▸ **To do**: Exactly as they appear, copy the lines from the start of the entries below to the line containing "Given: Click the bold word DECREASING", both ends included.

▸ **Records for the exercise**:

= Beginning of Section =

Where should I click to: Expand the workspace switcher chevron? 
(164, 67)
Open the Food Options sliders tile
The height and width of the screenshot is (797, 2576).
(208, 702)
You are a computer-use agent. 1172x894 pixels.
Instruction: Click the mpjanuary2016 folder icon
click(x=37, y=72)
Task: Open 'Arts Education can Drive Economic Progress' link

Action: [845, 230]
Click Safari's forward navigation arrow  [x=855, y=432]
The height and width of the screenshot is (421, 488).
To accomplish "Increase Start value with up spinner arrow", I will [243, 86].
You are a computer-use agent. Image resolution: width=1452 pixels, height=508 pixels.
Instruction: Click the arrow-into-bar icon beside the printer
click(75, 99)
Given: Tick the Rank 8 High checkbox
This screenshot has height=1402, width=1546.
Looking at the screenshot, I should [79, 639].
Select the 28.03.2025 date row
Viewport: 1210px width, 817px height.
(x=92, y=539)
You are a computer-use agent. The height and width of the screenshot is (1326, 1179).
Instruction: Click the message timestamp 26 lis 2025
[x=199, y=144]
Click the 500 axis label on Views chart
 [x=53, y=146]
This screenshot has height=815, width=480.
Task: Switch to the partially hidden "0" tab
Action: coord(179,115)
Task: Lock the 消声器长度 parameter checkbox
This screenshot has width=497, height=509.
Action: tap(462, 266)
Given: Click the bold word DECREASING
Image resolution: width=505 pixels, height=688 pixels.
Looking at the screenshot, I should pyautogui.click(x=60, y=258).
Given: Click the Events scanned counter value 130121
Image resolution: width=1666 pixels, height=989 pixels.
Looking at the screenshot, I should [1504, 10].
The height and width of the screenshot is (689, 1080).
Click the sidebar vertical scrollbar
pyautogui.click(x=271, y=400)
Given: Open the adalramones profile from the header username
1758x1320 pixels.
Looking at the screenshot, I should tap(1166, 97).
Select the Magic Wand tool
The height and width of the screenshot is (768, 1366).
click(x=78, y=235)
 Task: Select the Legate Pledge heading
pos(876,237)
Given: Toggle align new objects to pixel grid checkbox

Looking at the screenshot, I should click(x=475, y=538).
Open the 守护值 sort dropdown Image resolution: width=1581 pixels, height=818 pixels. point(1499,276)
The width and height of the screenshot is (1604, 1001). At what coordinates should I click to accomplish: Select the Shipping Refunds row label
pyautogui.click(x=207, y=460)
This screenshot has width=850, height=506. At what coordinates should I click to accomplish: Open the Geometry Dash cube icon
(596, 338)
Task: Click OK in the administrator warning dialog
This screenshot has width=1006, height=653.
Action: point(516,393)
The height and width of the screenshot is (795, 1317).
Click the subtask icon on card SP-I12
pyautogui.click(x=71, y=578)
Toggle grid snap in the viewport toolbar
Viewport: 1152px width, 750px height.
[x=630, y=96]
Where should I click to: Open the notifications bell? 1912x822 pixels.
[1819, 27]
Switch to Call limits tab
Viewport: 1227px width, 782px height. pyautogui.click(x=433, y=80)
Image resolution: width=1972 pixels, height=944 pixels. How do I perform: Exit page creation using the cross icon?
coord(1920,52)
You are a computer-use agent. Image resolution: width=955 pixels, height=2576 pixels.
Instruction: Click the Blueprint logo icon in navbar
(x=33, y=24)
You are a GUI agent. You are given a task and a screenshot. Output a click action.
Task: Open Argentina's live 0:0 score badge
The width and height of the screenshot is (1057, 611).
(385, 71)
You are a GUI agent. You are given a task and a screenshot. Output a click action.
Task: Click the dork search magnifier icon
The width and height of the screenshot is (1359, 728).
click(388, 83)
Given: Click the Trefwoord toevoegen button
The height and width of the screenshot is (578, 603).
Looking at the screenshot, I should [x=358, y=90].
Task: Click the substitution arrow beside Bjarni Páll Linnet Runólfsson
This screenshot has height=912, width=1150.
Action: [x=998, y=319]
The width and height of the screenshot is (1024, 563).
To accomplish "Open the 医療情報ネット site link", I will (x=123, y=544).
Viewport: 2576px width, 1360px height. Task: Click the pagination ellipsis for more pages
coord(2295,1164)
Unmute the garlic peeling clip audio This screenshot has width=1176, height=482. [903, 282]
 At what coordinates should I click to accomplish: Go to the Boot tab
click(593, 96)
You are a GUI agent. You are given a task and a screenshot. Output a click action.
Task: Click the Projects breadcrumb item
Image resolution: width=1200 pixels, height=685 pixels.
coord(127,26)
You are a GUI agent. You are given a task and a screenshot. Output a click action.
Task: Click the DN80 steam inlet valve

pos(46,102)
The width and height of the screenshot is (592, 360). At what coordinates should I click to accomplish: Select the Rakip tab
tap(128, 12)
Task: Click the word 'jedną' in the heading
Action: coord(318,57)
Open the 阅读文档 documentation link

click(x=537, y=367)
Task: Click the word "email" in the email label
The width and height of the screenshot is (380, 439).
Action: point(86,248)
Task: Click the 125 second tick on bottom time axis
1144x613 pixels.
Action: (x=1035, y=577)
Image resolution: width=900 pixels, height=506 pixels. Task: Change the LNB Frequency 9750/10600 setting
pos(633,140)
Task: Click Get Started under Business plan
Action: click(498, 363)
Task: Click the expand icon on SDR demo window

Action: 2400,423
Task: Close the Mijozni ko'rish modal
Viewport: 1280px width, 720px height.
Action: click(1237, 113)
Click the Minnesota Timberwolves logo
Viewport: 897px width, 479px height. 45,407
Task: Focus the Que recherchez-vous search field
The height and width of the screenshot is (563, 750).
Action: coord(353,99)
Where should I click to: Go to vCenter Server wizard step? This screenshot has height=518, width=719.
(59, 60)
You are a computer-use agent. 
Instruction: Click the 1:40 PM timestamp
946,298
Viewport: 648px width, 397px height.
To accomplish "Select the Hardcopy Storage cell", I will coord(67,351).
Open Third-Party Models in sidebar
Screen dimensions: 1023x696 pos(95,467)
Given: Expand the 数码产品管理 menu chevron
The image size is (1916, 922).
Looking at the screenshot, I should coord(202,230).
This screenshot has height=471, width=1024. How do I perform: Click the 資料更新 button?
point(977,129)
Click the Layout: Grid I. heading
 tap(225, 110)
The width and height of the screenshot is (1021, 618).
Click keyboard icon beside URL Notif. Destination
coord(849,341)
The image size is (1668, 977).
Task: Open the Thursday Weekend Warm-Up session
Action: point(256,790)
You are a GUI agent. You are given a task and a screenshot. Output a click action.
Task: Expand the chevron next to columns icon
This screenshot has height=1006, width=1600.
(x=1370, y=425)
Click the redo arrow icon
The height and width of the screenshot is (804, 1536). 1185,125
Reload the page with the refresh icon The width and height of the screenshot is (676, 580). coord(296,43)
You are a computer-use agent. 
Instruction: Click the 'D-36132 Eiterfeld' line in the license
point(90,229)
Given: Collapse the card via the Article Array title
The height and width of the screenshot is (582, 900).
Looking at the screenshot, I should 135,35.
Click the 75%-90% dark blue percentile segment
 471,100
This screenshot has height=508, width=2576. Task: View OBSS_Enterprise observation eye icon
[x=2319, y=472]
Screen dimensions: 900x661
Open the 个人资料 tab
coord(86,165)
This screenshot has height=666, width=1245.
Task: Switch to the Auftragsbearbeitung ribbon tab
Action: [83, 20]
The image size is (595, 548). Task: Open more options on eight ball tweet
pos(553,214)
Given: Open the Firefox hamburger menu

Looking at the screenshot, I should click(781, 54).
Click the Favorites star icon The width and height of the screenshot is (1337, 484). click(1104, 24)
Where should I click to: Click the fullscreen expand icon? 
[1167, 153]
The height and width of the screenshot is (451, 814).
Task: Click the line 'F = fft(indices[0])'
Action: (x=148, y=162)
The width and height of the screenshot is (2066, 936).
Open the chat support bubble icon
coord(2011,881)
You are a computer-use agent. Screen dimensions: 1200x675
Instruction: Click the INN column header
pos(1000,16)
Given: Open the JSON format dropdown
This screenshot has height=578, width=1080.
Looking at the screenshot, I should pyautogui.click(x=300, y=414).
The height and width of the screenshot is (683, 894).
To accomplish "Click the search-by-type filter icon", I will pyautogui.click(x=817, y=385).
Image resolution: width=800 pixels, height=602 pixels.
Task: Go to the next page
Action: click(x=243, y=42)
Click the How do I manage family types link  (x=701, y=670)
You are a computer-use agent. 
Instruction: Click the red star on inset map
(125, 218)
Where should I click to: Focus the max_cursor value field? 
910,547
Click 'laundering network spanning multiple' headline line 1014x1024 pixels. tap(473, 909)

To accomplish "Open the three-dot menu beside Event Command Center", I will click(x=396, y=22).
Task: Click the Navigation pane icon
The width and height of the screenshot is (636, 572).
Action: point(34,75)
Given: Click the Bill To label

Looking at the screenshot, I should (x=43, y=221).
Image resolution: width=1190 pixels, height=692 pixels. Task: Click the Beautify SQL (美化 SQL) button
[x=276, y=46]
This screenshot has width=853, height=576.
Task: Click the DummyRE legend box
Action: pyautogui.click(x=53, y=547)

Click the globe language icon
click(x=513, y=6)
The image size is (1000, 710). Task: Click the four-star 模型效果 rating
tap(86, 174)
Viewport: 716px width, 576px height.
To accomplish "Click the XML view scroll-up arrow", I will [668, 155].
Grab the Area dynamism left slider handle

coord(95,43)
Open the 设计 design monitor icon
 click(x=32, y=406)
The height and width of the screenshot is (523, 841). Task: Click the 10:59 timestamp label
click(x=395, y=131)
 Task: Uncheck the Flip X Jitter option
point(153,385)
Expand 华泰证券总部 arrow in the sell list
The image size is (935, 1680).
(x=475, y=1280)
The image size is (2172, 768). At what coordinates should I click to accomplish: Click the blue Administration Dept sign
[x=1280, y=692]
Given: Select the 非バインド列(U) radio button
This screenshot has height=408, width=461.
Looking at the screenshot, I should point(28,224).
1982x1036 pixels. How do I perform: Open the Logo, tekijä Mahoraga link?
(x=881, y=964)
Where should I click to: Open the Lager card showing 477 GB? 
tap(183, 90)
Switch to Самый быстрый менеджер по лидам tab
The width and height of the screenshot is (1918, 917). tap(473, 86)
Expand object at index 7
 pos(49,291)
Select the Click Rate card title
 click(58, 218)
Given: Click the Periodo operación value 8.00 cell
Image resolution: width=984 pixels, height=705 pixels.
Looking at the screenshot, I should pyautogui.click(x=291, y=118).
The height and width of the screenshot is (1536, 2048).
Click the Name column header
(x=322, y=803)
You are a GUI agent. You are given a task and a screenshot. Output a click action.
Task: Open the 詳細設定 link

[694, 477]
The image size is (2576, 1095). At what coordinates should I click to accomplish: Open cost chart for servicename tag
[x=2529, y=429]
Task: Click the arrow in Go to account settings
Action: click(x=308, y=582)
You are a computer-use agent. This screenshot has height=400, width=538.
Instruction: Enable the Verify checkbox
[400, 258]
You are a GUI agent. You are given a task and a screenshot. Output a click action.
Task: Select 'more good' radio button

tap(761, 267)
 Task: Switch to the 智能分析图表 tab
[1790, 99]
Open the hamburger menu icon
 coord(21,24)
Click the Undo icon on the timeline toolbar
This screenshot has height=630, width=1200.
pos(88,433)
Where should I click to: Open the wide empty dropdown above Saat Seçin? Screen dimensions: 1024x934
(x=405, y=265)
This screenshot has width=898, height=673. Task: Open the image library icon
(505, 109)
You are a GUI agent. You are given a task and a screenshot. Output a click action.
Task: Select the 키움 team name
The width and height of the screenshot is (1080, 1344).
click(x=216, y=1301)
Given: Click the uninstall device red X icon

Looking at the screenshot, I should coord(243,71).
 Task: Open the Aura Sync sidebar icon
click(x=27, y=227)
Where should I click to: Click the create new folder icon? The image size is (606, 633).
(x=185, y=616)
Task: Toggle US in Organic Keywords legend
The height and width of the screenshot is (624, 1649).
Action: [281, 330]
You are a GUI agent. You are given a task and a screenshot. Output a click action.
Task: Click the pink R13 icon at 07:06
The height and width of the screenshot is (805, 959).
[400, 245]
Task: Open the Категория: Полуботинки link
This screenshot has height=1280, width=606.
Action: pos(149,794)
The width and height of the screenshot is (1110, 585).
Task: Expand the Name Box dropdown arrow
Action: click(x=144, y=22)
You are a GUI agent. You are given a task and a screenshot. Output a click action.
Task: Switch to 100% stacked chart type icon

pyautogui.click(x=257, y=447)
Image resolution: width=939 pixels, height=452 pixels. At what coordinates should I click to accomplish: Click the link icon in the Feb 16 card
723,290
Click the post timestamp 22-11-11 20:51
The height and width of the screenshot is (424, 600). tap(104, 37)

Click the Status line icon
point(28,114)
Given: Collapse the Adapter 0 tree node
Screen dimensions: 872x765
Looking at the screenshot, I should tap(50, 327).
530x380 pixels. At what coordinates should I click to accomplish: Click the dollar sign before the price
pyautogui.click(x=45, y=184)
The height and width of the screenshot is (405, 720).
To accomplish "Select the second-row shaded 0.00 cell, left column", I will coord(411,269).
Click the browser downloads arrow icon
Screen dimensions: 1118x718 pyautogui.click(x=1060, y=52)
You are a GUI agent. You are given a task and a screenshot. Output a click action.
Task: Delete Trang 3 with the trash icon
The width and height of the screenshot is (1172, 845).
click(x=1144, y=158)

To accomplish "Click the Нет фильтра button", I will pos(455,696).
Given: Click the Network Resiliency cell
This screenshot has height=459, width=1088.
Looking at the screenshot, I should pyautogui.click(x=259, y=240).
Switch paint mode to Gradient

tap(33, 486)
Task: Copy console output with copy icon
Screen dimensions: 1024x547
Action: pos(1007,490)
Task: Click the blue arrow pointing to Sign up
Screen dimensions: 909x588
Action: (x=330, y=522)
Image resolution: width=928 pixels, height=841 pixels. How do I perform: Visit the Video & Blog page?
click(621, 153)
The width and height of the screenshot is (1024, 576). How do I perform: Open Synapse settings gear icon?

= End of Section =

▸ **The completed task**:
Where should I click to: Expand the workspace switcher chevron? 
(164, 67)
Open the Food Options sliders tile
The height and width of the screenshot is (797, 2576).
(208, 702)
You are a computer-use agent. 1172x894 pixels.
Instruction: Click the mpjanuary2016 folder icon
click(x=37, y=72)
Task: Open 'Arts Education can Drive Economic Progress' link

Action: [845, 230]
Click Safari's forward navigation arrow  [x=855, y=432]
The height and width of the screenshot is (421, 488).
To accomplish "Increase Start value with up spinner arrow", I will [243, 86].
You are a computer-use agent. Image resolution: width=1452 pixels, height=508 pixels.
Instruction: Click the arrow-into-bar icon beside the printer
click(75, 99)
Given: Tick the Rank 8 High checkbox
This screenshot has height=1402, width=1546.
Looking at the screenshot, I should [79, 639].
Select the 28.03.2025 date row
Viewport: 1210px width, 817px height.
(x=92, y=539)
You are a computer-use agent. The height and width of the screenshot is (1326, 1179).
Instruction: Click the message timestamp 26 lis 2025
[x=199, y=144]
Click the 500 axis label on Views chart
 [x=53, y=146]
This screenshot has height=815, width=480.
Task: Switch to the partially hidden "0" tab
Action: coord(179,115)
Task: Lock the 消声器长度 parameter checkbox
This screenshot has width=497, height=509.
Action: tap(462, 266)
Given: Click the bold word DECREASING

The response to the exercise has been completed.